Kami tergelak bersama, tentu saja Zeiny tidak serius dengan kata-katanya, aku juga. Malam ini aku tidur berbingkai senyum, esok aku akan bertemu sahabat baik yang ceria.
***
            Hampir sepuluh menit aku menunggu sahabatku di sebuah warung lesehan, tempat  yang sudah kami janjikan untuk bertemu. Sebuah mobil soluna hitam masuk area parkir, turun seorang lelaki gagah dan seorang perempuan cantik. Aku hampir memekik kaget, itu Zeiny. Ya Tuhan… sahabatku berubah, dari seorang pemuda kerempeng hitam, menjadi seorang pemuda padat berisi berkulit coklat bersih. Aku jadi malu pada diri sendiri, mengatakannya lelaki kerempeng. Dan perempuan itu, aku seperti melihat artis. Tinggi semampai, berkulit bersih, senyum manis dan modis. Aku berdiri menyambut sahabat baikku ini, dia tersenyum lalu memelukku.
            “Apa khabar sahabatku, Halilintar Perkasa Alam” Zeiny masih memanggilku dengan panggilan itu.
            “Fisik Alhamdulillah, sehat selalu. Jiwa yang sakit…”
            “Ah.. santai saja, semua ada jalan keluarnya. Oya.. ini istriku, Maulidya Ahmad”
            “Lho… istri? Katanya akan menikah, kok sudah jadi istri?” aku melongo.
            “Kami sudah menikah seminggu lalu, pestanya bulan depan. Kau pikir aku bebas bawa anak perempuan orang tanpa ikatan pernikahan, disembelihlah aku sama bapaknya” Zeiny tergelak, perempuan itu tersenyum manis dan mengulurkan tangannya.
            “Maulidya, panggil aja Lili”
            “Petir, sahabat baik Zeiny. Kalo mau tau lebih banyak tentang Zeiny Tanya saya aja ya? Saya ada nyimpan semua rahasianya, hehehehe” aku terkekeh sendiri, Lili senyum-senyum, Zeiny melotot.

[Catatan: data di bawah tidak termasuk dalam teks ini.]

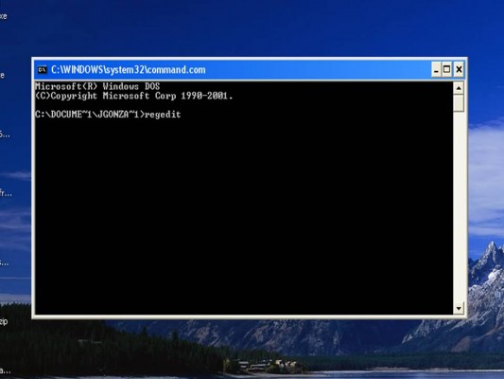Click the scrollbar track below the thumb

            Kami bicara tak tentu arah sambil makan nasi hangat dengan gurame bakar, cah kangkung, tongseng kambing dan es kelapa muda. Zeiny bercerita tentang pertemuan pertamanya dengan Maulidya. Waktu itu mobil Maulidya mogok di tengah jalan pinggiran hutan Seulawah, gadis itu sendirian dan putus asa. Secara kebetulan sekali Zeiny melintas karena baru  ada urusan kantor di Bagok. Zeiny yang tak mengerti mesin juga pias, hari semakin gelap, tak ada orang lain melintas. Jalan Negara itu mendadak sepi, handphone Maulidya lemah batterenya, tak tau nomor yang harus di hubungi karena gadis itu tak hafal satu nomorpun. Akhirnya, mereka membuat keputusan yang berani. Mereka melanjutkan perjalanan dengan sepeda motor Zeiny, mobil jazz silver mengkilat itu di tinggal di tengah jalan di pinggir hutan.

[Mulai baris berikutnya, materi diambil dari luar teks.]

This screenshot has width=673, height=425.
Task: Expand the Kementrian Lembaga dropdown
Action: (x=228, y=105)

            Menurut Zeiny, itu memang keputusan terbaik. Kondisi Aceh tak sepenuhnya damai pada waktu itu. Terkadang ada saja orang-orang yang masih mengambil kesempatan dalam kesempitan. Jika saja mereka tetap bertahan menunggu bantuan, resiko nyawa dan harta melayang. Besok pagi, ketika teknisi bengkel datang mengambil mobil. Mobil itu ibarat rangka saja, isinya habis di jarah. Orangtua Maulidya tak habis-habisnya berterimakasih, sampai kemudian mereka di jodohkan.
            “Jadi, perjodohan niihh…” aku melirik Maulidya, dia tertunduk malu.

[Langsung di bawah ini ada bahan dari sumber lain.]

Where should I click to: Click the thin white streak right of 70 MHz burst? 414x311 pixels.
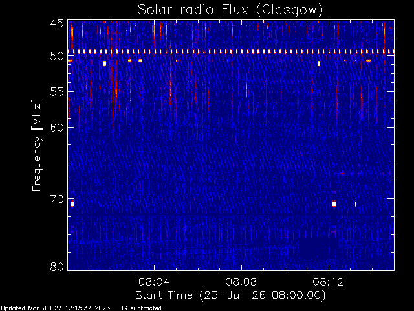355,204
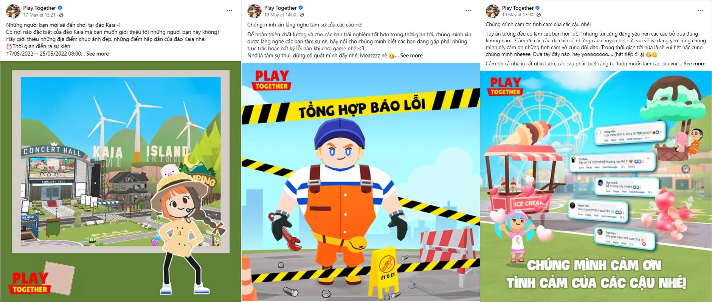The image size is (712, 302).
Task: Open the 19 May at 14:00 timestamp link
Action: [280, 15]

            “Ya.. tapi kami sebenarnya udah cinta pada pandangan pertama, ya kan Li?” Maulidya mengangguk. Gadis ini tak banyak bersuara, malu-malu.
            “Tapi sebenarnya kami ingin menawarkan pekerjaan untukmu” Zeiny mencuci tangan karena sudah selesai makan. Aku berdesir mendengar perkataannya, pekerjaan apa?
            “Paman Maulidya punya restoran di Belanda, dia perlu karyawan karena satu karyawannya pulang ke Jawa, gimana?” mata Zeiny menatapku sungguh-sungguh, dadaku berdebar-debar, Belanda?
            “Sebagai apa? Biaya berangkat dan lainnya gimana?”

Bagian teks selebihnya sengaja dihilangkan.